In a Friday report, the Glasgow Times stated: The employees of the GLASGOW Apple store are ready to become the first in the United Kingdom to unionize.
A small number of employees at Apple’s American offices have sought for union registration in the last few weeks.
In contrast, workers in the United Kingdom have already filed for Voluntary Union Recognition with Apple after joining the GMB Scotland union.
An unnamed firm employee said that forums used by UK employees were “ineffective” and that “criticism is ignored.” They characterized a “one-way” communication and stated that workers experiencing a cost-of-living crisis required a salary increase and greater openness.
Workers in Glasgow have expressed their dissatisfaction with the company’s lack of pay transparency, which they claim has deterred them from discussing their wages with their coworkers.

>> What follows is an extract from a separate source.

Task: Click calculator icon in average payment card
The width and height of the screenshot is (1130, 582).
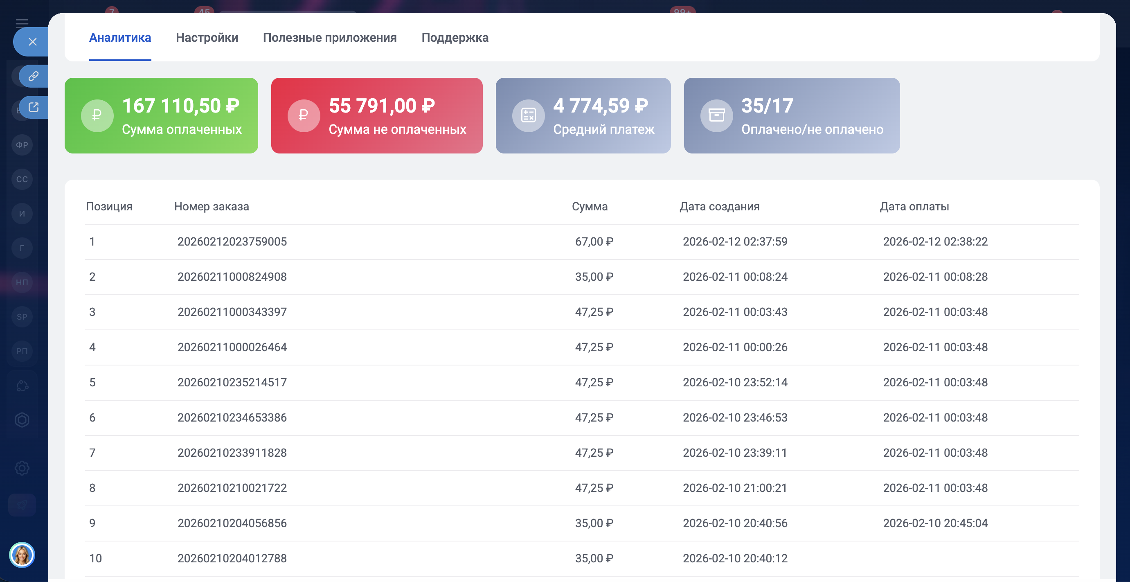Action: [x=528, y=115]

Scotland’s GMB Scotland’s John Slaven claimed that workers “had showed amazing courage and tenacity to organize themselves” and chastised Apple for speaking “the language of social justice” while providing low pay, uneven shift patterns, and a lack of respect to its employees.
According to the law in the United Kingdom, employees who want to create a union must first be recognized by their employer, and they must do so willingly. The union can then be accepted or rejected by an employer. Workers can seek Central Arbitration Committee statutory recognition if their employer (like Apple) has more than 21 employees. Apple has ten working days to respond to the request. Even whether Apple accepts or rejects the proposal, the company might still refuse to recognize the union and still agree to negotiate. As long as 10 percent of those seeking to create a union are currently members of GMB and can show that they are the majority, the CAC will approve their application.
Union recognition would allow workers in the business to demand a pay increase of around £12 an hour, however this varies depending on their function and experience. Most employees are now GMB members, and other UK retailers have inquired about their services as well. MB’s Scottish secretary said, “MB’s aim is to make work better and we are glad to give these workers the support they need to unionize in Apple,” and asked Apple to listen to its workers.
Apple provided iMore with the following statement in response to this story:
“We are extremely fortunate to have a team of retail employees who offer so much value to Apple. In addition to competitive pay and benefits, every member of our team receives a generous share of our company’s profits in the form of annual stock awards, increased parental leave, and other perks.”